● INPUT RECORDS
- - - - -

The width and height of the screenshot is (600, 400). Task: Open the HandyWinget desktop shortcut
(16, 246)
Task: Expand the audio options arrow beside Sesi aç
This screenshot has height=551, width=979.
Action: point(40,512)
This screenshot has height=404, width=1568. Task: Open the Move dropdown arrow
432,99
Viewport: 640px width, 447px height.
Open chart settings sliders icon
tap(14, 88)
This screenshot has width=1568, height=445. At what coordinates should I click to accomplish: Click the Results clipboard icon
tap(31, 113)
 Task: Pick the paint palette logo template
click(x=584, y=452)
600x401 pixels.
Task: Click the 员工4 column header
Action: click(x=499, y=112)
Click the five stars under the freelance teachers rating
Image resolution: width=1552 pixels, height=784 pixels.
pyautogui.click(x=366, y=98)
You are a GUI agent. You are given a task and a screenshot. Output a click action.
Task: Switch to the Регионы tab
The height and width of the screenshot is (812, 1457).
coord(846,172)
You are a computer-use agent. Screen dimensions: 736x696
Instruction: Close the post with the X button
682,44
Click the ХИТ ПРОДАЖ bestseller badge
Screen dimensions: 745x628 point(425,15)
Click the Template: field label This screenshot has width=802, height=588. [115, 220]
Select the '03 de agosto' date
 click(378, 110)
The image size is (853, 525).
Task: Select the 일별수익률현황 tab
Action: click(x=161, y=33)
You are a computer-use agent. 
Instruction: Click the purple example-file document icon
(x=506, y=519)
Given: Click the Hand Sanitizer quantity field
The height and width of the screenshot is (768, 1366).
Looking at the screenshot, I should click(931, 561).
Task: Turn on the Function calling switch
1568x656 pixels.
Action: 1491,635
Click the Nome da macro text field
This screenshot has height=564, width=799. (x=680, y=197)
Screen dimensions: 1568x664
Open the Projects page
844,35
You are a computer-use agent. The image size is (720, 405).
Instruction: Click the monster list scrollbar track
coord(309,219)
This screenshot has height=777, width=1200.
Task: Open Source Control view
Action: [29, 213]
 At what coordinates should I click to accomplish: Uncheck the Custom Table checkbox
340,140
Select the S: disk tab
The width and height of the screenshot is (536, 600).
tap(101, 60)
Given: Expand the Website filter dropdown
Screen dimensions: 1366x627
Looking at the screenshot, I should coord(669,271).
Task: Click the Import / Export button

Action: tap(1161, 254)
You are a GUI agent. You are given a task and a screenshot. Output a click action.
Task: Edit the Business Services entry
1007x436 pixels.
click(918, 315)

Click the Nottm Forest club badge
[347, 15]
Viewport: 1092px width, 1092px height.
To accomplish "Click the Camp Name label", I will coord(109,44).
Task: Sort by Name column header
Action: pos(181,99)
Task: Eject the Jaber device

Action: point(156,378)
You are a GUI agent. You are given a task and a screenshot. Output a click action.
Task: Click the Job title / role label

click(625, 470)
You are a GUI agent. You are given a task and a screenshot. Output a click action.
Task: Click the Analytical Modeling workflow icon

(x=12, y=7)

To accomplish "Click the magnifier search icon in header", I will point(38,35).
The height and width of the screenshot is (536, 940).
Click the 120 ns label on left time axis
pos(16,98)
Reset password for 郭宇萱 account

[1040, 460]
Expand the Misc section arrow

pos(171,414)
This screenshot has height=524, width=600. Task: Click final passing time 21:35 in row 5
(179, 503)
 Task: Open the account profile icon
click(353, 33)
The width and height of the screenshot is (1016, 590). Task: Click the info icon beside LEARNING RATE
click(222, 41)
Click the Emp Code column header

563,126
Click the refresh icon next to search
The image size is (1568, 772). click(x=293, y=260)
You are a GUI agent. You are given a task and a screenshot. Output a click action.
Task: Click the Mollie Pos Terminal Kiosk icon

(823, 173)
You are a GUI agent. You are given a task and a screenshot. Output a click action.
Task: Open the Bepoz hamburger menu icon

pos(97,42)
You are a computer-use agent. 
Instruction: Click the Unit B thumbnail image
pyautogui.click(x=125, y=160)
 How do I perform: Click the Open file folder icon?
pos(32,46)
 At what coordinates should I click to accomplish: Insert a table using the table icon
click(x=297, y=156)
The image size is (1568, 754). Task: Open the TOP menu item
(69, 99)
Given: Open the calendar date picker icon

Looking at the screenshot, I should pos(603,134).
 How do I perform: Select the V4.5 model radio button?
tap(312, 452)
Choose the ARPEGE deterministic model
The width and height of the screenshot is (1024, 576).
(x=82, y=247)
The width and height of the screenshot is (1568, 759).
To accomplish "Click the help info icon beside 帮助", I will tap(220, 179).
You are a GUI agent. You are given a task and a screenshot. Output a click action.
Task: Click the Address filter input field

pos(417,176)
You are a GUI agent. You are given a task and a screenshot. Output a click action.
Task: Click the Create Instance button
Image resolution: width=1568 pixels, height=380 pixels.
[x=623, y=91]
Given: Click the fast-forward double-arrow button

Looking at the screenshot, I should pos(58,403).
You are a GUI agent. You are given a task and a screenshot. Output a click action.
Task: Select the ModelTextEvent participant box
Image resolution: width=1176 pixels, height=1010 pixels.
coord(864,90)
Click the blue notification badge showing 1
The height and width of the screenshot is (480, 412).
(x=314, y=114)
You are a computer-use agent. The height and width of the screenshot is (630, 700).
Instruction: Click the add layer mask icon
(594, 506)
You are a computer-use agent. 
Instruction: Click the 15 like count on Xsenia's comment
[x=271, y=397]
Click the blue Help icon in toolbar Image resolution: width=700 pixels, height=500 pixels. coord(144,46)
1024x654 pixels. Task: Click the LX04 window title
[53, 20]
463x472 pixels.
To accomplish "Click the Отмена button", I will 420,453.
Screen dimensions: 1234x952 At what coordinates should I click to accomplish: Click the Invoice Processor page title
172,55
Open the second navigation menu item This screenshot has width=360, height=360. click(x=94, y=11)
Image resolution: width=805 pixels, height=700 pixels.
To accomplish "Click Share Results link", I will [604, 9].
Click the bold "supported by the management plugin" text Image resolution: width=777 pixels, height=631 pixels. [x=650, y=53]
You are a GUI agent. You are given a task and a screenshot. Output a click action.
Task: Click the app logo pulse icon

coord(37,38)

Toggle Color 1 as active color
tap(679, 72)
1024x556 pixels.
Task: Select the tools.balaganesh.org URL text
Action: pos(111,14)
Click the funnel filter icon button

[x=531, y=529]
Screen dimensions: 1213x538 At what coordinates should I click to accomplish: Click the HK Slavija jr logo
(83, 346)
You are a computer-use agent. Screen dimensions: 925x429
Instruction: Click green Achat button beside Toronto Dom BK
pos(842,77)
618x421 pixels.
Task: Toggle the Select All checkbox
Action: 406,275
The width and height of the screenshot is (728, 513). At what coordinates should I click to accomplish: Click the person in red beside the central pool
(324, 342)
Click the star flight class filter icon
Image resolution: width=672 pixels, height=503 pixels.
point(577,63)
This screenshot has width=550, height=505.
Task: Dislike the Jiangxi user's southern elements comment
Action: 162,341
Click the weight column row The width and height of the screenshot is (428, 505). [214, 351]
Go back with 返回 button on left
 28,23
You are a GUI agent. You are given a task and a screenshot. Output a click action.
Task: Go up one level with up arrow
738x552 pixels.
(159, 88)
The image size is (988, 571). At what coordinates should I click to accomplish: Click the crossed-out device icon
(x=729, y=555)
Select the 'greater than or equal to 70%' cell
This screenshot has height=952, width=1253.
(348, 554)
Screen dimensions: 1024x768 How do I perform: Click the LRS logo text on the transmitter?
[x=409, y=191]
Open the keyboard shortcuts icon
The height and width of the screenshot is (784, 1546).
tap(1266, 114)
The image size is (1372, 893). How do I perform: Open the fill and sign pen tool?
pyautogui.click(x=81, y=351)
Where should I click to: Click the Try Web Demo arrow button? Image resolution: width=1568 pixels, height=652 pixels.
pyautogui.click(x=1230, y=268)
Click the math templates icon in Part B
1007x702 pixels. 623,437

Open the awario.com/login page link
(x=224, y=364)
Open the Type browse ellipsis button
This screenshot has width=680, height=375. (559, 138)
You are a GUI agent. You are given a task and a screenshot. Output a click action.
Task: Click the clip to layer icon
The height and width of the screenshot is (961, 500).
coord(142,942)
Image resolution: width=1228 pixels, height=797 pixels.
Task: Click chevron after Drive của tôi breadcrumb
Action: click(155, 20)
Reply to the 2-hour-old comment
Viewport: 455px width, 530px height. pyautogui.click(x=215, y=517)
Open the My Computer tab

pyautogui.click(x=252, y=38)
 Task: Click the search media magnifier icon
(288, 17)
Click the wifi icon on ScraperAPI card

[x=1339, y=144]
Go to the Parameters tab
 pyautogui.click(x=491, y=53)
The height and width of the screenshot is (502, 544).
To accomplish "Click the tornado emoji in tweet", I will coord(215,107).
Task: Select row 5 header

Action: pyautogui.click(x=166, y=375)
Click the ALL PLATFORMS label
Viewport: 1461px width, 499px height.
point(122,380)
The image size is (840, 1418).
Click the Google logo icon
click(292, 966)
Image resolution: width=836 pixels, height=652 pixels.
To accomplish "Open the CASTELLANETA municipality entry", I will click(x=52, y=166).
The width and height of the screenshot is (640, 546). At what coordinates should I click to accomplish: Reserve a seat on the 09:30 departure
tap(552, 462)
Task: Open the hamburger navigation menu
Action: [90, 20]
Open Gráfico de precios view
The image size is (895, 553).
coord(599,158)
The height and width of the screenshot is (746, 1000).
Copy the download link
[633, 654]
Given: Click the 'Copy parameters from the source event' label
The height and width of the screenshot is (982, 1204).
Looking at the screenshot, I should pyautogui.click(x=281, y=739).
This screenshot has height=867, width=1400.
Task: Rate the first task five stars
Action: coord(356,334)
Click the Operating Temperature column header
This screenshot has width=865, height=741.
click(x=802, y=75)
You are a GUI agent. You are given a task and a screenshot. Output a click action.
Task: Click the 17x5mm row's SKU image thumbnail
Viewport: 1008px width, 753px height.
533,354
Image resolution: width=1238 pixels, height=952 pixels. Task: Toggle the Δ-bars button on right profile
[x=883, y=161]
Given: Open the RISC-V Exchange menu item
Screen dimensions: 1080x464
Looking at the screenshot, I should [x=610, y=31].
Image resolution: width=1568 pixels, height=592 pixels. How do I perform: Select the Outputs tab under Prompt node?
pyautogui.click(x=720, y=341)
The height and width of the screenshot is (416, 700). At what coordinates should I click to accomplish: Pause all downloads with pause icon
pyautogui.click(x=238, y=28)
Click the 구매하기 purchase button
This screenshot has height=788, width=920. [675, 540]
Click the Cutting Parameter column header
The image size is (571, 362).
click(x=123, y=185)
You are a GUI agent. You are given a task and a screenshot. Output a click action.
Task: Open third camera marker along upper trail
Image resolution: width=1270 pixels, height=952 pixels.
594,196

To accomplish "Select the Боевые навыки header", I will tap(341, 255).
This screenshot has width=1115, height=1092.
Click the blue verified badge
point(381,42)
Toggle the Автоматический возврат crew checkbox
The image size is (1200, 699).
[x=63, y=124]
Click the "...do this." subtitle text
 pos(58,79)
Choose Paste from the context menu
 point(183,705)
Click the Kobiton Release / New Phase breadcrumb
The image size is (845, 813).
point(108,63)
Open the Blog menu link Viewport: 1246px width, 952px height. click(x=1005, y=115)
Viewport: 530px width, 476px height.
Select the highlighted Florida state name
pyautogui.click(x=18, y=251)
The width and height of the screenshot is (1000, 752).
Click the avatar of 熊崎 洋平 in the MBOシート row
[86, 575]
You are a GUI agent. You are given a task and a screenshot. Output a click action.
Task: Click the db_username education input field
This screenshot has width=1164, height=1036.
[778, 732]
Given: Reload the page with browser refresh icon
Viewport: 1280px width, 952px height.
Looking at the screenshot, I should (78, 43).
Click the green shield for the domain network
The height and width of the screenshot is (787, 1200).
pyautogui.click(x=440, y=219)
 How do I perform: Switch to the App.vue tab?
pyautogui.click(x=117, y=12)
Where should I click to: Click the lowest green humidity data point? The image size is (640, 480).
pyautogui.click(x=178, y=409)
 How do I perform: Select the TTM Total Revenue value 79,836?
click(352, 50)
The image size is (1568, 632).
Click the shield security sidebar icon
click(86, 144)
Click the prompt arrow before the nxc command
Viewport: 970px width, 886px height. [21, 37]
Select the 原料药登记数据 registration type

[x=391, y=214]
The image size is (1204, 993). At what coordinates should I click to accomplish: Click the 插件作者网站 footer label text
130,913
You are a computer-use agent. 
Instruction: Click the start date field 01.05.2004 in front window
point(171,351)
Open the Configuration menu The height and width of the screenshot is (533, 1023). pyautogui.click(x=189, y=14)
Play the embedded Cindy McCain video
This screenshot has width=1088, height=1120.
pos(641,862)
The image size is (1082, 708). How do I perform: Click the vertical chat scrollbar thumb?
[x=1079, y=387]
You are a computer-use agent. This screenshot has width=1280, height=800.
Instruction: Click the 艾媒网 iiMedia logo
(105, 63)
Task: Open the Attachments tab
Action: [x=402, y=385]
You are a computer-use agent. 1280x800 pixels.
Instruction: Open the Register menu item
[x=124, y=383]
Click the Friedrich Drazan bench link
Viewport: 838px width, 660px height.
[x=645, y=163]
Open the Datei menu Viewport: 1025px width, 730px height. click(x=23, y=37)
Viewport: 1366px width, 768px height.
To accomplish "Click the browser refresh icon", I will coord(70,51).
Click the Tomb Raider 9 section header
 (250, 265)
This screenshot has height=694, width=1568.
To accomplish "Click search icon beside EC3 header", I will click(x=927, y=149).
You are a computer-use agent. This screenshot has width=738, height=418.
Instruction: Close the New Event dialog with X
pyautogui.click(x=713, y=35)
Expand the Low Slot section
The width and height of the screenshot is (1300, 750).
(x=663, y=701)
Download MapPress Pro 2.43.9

- - - - -

Filter the listing above so that only lines holding the word "browser" remain, and report those lines.

Given: Reload the page with browser refresh icon
To accomplish "Click the browser refresh icon", I will coord(70,51).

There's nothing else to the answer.